Muppet
Muppet

Reputation: 6029

Why does a numpy array with dtype=object result in a much smaller file size than dtype=int?

Here an example:

import numpy as np
randoms = np.random.randint(0, 20, 10000000)

a = randoms.astype(np.int)
b = randoms.astype(np.object)

np.save('d:/dtype=int.npy', a)     #39 mb
np.save('d:/dtype=object.npy', b)  #19 mb! 

You can see that the file with dtype=object is about half the size. How come? I was under the impression that properly defined numpy dtypes are strictly better than object dtypes.

Upvotes: 5

Views: 2440

Answers (2)

Robert Kern
Robert Kern

Reputation: 13430

EDIT: This analysis is wrong. See user2357112's answer for the correct one.

dtype=object arrays are saved as a Python pickle inside the NPY file. Python pickles preserve identity for objects inside its object graph; i.e. if b[i] is b[j] then the pickle will serialize the object referred to by b[i] and b[j] just the first time and refer to it when it comes to the next occurrence. That reference is often smaller than the serialized object itself, even when the objects themselves are pretty small when serialized.

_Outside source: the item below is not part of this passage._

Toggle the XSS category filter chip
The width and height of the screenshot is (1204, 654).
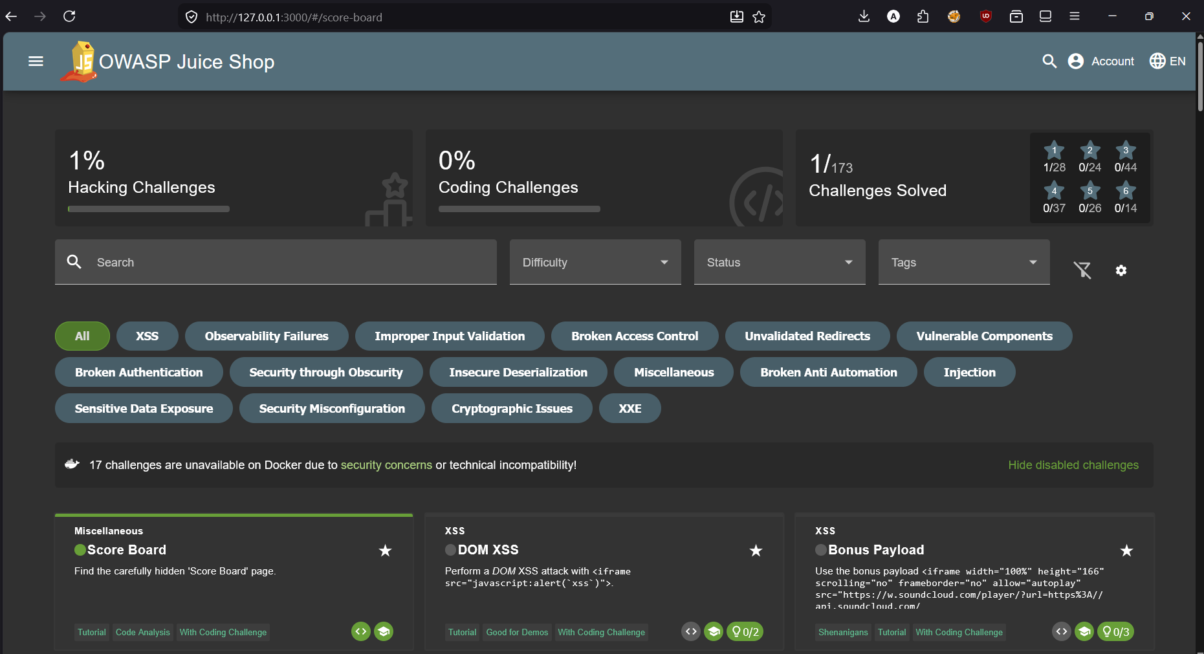(147, 336)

Python optimizes small integers such that it will always reuses the same object for integers from -5 to 256, thus including all range(0, 20) which are the only values in your array. numpy may also decide to reuse instances when it converts via .astype(object).

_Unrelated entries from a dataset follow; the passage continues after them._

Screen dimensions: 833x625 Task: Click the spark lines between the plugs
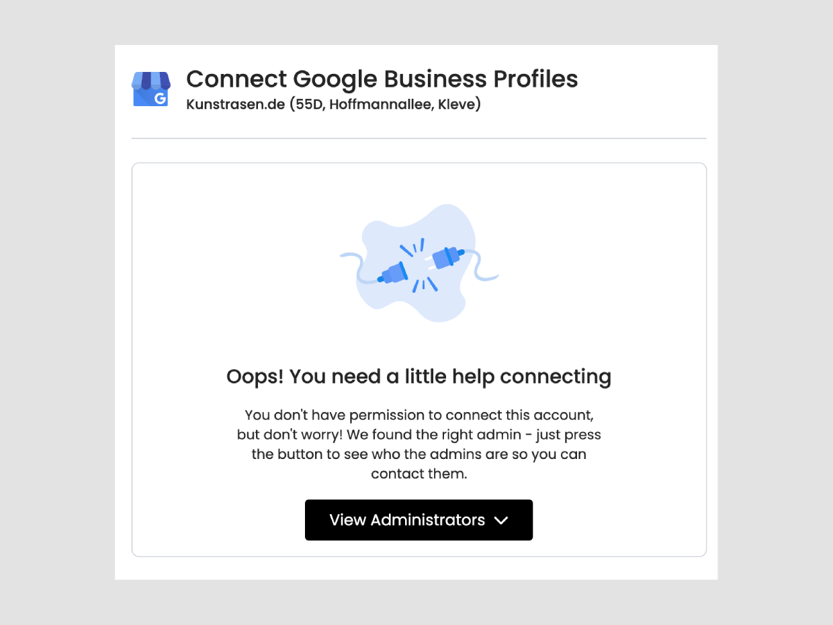[x=421, y=265]
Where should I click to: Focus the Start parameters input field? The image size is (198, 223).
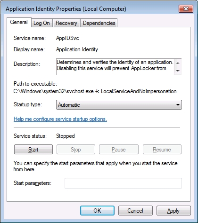click(123, 183)
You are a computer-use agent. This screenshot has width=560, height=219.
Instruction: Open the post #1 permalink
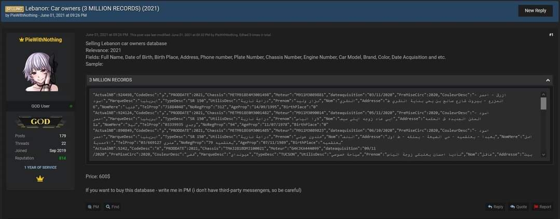[x=551, y=35]
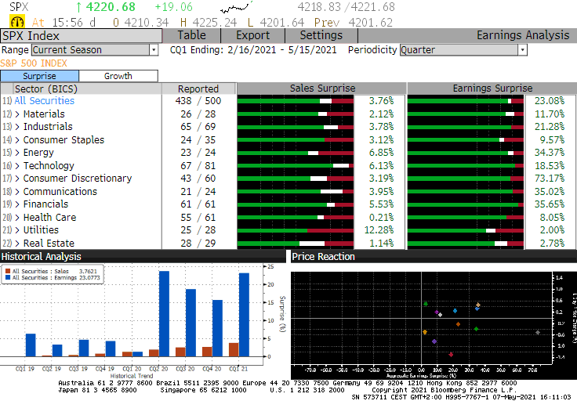Open the Periodicity Quarter dropdown

click(463, 50)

If you created an array where most or all of the values are unique, like with the floating point uniform(0.0, 1.0, 10000000), then you would get the relative sizes that you expect.

Upvotes: 2

user2357112
user2357112

Reputation: 280335

With a non-object dtype, most of the npy file format consists of a dump of the raw bytes of the array's data. That'd be either 4 or 8 bytes per element here, depending on whether your NumPy defaults to 4- or 8-byte integers. From the file size, it looks like 4 bytes per element.

With an object dtype, most of the npy file format consists of an ordinary pickle of the array. For small integers, such as those in your array, the pickle uses the K pickle opcode, long name BININT1, "documented" in the pickletools module:

I(name='BININT1',
  code='K',
  arg=uint1,
  stack_before=[],
  stack_after=[pyint],
  proto=1,
  doc="""Push a one-byte unsigned integer.

  This is a space optimization for pickling very small non-negative ints,
  in range(256).
  """),

This requires two bytes per integer, one for the K opcode and one byte of unsigned integer data.

Note that you could have cut down the file size even further by storing your array with dtype numpy.int8 or numpy.uint8, for roughly 1 byte per integer.